Last Updated on August 9th, 2022. Original: June 9th, 2022
An adjustable-rate mortgage (ARM) is a type of home loan in which the interest rate changes after a designated period of time has passed. This can typically be 3, 5, 7 or 10 years depending on the program type. For example, a 30-year fixed-rate mortgage would be the same interest rate throughout the entire loan term. However, with an ARM the interest rate begins to adjust after that initial fixed period.
The average buyer automatically rules out an adjustable-rate mortgage (ARM) because of the perceived risks. If you're considering an ARM, you'll want to look into the terms and see how they compare to fixed-rate mortgages. The most important thing to know is that an ARM is an adjustable-rate mortgage. This means that the interest rate on your mortgage can change over time.
An ARM could be beneficial if you think that the home you are trying to buy will only be your home for a few years. Upgrading to a different home before the fixed-rate period ends could mean that you will avoid the adjustable rate altogether. This saves money and reduces risk if rates are going up.

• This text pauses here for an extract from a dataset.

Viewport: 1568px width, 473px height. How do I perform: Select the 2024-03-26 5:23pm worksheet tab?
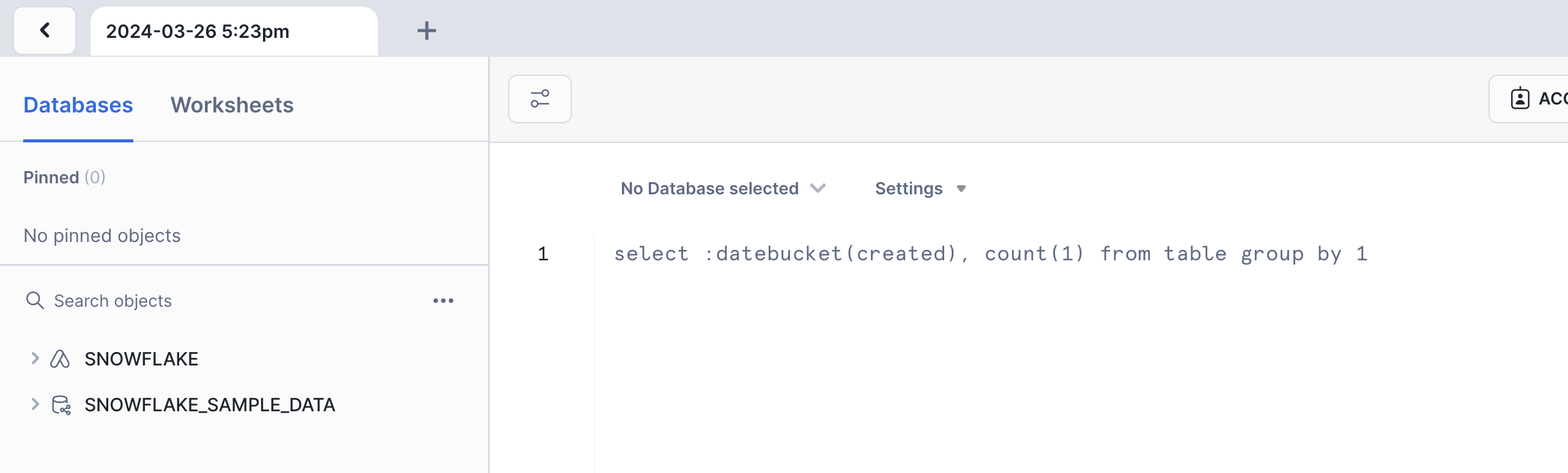198,31
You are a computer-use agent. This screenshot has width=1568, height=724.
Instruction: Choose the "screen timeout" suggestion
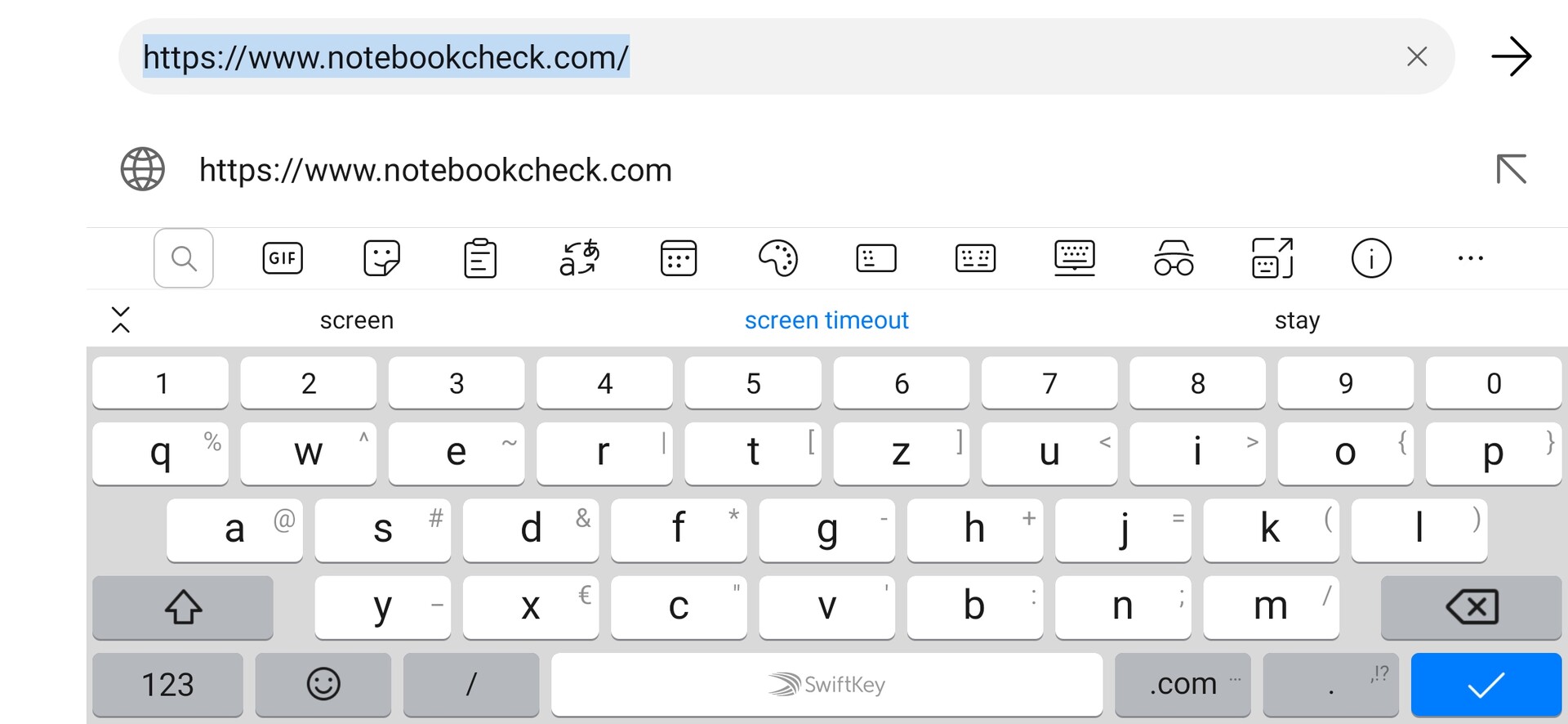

Be patient. We are seeing a shift in the market right now, with more sellers listing their homes. This is good news for buyers because it means more inventory. The number of new listings rose by 10% from the previous week, which is a good sign for buyers. There were 4,857 active listings in the past week, according to Realtor.com. That's up from the 3,766 active listings that were recorded during the same week last year.
In conclusion, ARM loans are great if you can use a lower initial interest rate to make the home you want affordable and have an exit strategy.